+++ Text for analysis +++
Environmental pollution resulting in high levels of organochlorine contaminants becoming stored in the adipose cells of sea bears during hyperphagia is of large concern to scientists as well, because these pollutants found largely in pesticides can later become antagonistic to hormone-dependent processes (C. Sonne et al., 2005). This pollution is inescapable and affects all animals in the arctic regions with polar bears on top of the food chain pyramid experiencing the effects 100 fold compared to fish, for example, at the bottom of the food chain. Canadian scientists have observed that present-day polar bears are smaller in size, and produce less offspring then they did just 25 years ago. High PCB (polychlorinated biphenyls another pollutant) levels have been observed in North American populations and sadly the concentration in populations of sea bears in Norway and Russia have reached dangerously high levels. Fewer polar bears are being recorded in these areas with over 50 % of the metapopulation residing in Canadian Territory! In addition, current laws have relaxed the polar bears protection policies and nearly all countries serving as their home now allow hunting (Rosing, N., 1996; worsleyschool.net, 2001). Interestingly, polar bears living in captivity appear to live as much as 1.6 times longer than in the wild with captive bears recorded to live as old as 40 years! This may be due to the absence of pollutants in their new habitat.
+++ Excerpted data +++
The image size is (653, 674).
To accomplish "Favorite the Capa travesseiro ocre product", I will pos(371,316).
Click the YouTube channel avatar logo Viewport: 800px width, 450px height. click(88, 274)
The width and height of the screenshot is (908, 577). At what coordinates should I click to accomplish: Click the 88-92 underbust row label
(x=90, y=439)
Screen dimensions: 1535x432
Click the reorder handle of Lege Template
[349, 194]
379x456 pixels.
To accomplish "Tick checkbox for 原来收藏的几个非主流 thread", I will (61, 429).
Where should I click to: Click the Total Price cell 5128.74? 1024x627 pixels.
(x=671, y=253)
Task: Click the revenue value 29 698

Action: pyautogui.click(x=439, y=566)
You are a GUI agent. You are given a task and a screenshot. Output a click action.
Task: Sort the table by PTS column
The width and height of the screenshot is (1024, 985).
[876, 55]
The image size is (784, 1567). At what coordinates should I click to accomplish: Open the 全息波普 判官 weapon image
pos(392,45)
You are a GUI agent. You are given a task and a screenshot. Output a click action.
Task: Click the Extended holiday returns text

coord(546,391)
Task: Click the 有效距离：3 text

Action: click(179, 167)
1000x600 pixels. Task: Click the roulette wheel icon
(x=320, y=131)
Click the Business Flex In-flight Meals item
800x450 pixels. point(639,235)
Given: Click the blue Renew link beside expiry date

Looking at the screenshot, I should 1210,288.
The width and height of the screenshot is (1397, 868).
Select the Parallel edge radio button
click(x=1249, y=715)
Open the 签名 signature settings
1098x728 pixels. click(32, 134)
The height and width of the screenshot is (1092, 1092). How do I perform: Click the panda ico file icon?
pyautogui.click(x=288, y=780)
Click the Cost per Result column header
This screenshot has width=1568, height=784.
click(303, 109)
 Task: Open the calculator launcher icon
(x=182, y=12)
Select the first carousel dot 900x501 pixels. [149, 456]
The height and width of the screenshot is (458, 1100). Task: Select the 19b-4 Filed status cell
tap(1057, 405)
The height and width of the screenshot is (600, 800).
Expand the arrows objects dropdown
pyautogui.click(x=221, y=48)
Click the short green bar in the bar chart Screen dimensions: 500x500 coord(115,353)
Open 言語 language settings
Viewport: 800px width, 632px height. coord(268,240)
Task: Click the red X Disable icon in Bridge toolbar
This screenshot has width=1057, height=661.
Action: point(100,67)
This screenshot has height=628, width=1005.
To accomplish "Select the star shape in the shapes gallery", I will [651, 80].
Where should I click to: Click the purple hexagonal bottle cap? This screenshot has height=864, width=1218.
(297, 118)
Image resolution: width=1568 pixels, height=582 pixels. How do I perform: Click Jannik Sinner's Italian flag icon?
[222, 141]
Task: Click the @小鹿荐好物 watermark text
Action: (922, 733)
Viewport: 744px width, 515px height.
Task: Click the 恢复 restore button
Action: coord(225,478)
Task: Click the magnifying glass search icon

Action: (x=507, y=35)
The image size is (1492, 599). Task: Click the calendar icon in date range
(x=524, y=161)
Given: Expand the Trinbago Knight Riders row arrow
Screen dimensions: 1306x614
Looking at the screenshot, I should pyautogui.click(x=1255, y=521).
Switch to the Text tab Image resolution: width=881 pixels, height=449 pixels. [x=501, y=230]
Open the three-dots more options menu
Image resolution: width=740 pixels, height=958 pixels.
+++
_Exercise requirements_: Pick up the polar bear pollution passage, which appears above the items, and extend it from its final sentence onward.

_Task answer_:
Despite all of the adaptive traits that have, so far, put Ursus maritimus on the top of the Arctic food chain there are no adaptive traits that seem to help against humans and their negative effects on the environment and these massively, wondrous mammals. Only time will tell if polar bears will survive and/or adapt to the increasing threats of the modern world. It is really up to us, the only extant humanid species, to preserve our environment and to attempt to reverse the negative affects of our actions in order to increase the probability of success for all species in the only inhabitable world, thus far, we know.